### What is expected
Quote the lines from the line with "Where should I" up to and including the line with "will click(2279, 44).".

### Data listing
===

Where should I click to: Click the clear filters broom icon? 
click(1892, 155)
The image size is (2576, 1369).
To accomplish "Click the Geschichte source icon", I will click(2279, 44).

===

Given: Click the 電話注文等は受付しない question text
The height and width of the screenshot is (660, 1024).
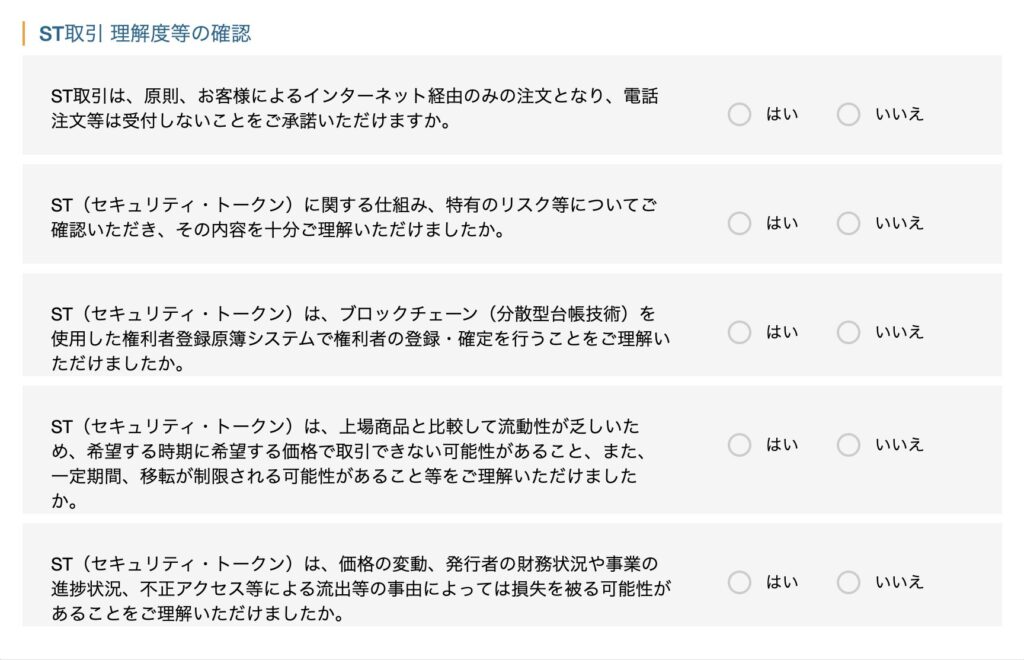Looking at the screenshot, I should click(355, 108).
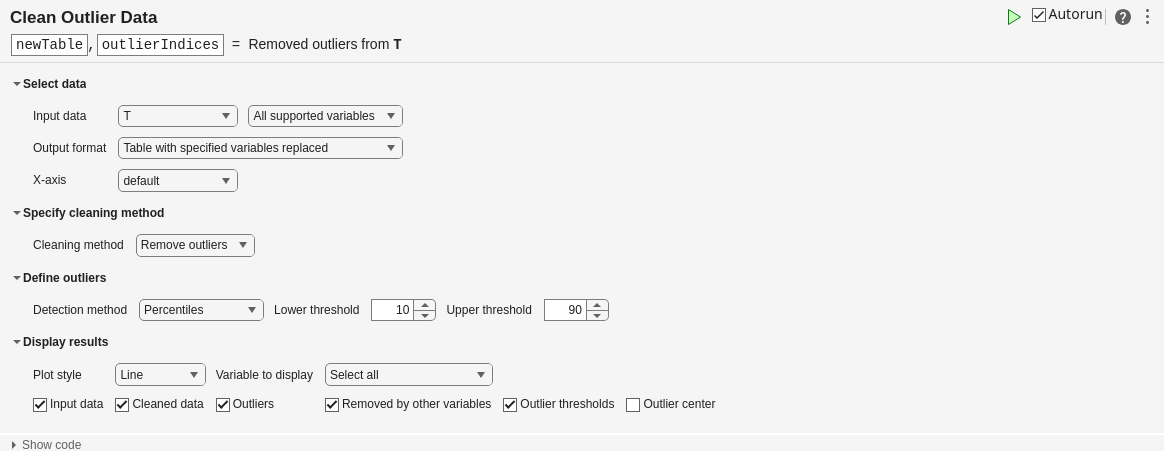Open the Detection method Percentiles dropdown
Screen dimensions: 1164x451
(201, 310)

===

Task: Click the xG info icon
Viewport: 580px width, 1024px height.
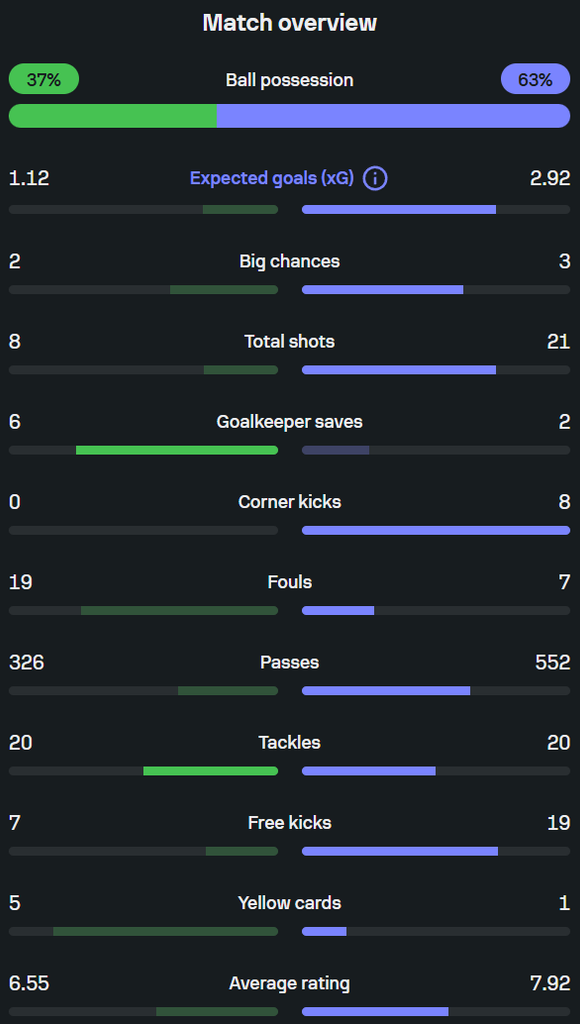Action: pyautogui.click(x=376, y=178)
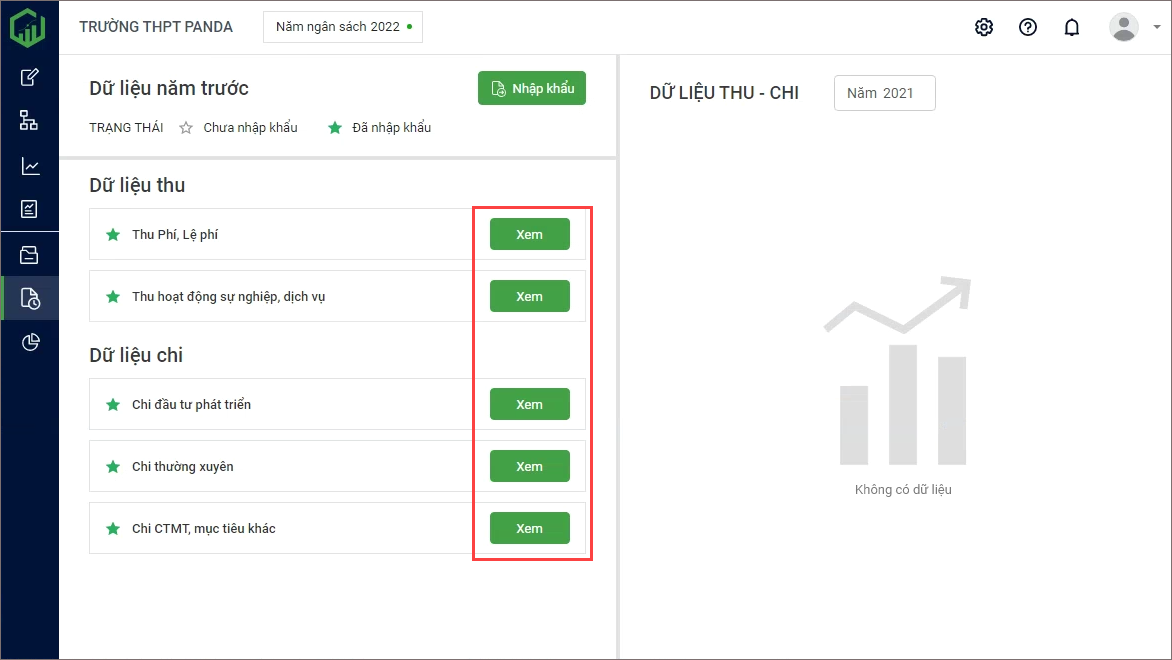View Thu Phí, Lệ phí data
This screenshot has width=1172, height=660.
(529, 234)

===

### Task response
Where should I click to: Click the clear filters broom icon? 
click(1892, 155)
The image size is (2576, 1369).
To accomplish "Click the Geschichte source icon", I will click(2279, 44).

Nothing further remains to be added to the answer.